* _TASK INSTRUCTIONS_
Copy the records word for word, starting at the first line and ending with the line that contains "Looking at the".

* _EXERCISE MATERIALS_
^^^^

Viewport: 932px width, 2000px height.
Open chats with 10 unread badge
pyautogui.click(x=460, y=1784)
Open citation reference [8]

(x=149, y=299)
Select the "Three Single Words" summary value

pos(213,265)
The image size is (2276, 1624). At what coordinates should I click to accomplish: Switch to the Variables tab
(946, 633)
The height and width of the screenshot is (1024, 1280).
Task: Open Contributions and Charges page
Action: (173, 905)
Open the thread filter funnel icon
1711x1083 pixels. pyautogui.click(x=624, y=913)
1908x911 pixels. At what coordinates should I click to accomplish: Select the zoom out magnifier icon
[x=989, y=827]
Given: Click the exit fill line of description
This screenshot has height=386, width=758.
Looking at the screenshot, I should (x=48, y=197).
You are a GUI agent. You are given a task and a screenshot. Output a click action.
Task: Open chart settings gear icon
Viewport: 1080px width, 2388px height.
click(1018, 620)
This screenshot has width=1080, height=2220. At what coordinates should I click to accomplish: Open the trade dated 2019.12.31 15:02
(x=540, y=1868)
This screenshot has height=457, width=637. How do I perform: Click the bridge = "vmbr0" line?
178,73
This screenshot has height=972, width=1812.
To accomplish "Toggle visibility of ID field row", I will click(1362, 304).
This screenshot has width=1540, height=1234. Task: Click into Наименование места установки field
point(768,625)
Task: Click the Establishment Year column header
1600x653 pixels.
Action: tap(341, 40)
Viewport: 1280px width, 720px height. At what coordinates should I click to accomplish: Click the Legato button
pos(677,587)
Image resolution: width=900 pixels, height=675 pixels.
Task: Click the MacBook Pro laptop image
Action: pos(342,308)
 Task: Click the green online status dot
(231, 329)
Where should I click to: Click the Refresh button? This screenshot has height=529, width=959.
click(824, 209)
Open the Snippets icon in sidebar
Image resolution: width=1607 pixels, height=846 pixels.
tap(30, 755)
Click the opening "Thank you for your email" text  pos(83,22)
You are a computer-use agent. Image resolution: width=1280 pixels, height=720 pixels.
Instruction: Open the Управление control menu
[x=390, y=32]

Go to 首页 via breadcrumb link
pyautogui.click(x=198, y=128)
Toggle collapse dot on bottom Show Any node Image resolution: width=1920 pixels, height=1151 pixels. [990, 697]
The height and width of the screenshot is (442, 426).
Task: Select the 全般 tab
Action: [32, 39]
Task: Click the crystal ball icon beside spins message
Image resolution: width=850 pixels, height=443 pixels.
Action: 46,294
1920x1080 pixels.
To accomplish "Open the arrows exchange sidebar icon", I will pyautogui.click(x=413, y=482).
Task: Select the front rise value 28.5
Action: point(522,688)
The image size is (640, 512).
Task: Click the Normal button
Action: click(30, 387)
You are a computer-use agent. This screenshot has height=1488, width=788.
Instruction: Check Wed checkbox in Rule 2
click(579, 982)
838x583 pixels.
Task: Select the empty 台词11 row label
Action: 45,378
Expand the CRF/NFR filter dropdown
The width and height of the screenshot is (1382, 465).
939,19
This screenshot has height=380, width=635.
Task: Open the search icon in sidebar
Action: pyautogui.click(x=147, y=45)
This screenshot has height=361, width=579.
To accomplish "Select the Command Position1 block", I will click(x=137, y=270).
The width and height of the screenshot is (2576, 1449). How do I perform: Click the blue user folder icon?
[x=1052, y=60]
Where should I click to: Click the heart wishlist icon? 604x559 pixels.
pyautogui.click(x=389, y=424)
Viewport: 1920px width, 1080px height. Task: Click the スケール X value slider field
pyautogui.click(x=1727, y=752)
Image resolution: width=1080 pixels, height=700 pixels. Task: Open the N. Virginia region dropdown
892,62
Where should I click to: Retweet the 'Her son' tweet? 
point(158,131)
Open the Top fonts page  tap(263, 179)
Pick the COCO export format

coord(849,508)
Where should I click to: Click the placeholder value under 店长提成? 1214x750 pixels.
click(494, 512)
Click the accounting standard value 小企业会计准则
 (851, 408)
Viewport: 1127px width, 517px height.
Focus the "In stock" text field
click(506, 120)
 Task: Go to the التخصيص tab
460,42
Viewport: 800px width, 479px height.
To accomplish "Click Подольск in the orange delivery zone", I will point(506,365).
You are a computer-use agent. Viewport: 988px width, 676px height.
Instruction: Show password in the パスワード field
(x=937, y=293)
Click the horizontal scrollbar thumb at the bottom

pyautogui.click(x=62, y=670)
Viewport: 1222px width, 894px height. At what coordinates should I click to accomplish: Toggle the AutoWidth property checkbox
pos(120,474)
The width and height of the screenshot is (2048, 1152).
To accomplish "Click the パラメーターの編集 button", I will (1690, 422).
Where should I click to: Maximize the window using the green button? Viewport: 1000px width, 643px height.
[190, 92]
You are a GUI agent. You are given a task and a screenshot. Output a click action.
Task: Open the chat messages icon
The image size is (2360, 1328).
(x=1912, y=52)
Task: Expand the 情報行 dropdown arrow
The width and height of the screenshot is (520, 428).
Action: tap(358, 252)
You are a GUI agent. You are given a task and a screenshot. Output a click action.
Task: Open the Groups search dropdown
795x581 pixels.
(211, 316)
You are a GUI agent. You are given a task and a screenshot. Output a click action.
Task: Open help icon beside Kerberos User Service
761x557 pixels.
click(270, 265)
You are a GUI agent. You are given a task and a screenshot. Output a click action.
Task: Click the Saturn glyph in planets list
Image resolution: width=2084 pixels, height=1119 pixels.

^^^^

* _FULL ANSWER_
Viewport: 932px width, 2000px height.
Open chats with 10 unread badge
pyautogui.click(x=460, y=1784)
Open citation reference [8]

(x=149, y=299)
Select the "Three Single Words" summary value

pos(213,265)
The image size is (2276, 1624). At what coordinates should I click to accomplish: Switch to the Variables tab
(946, 633)
The height and width of the screenshot is (1024, 1280).
Task: Open Contributions and Charges page
Action: (173, 905)
Open the thread filter funnel icon
1711x1083 pixels. pyautogui.click(x=624, y=913)
1908x911 pixels. At what coordinates should I click to accomplish: Select the zoom out magnifier icon
[x=989, y=827]
Given: Click the exit fill line of description
This screenshot has height=386, width=758.
Looking at the screenshot, I should (x=48, y=197).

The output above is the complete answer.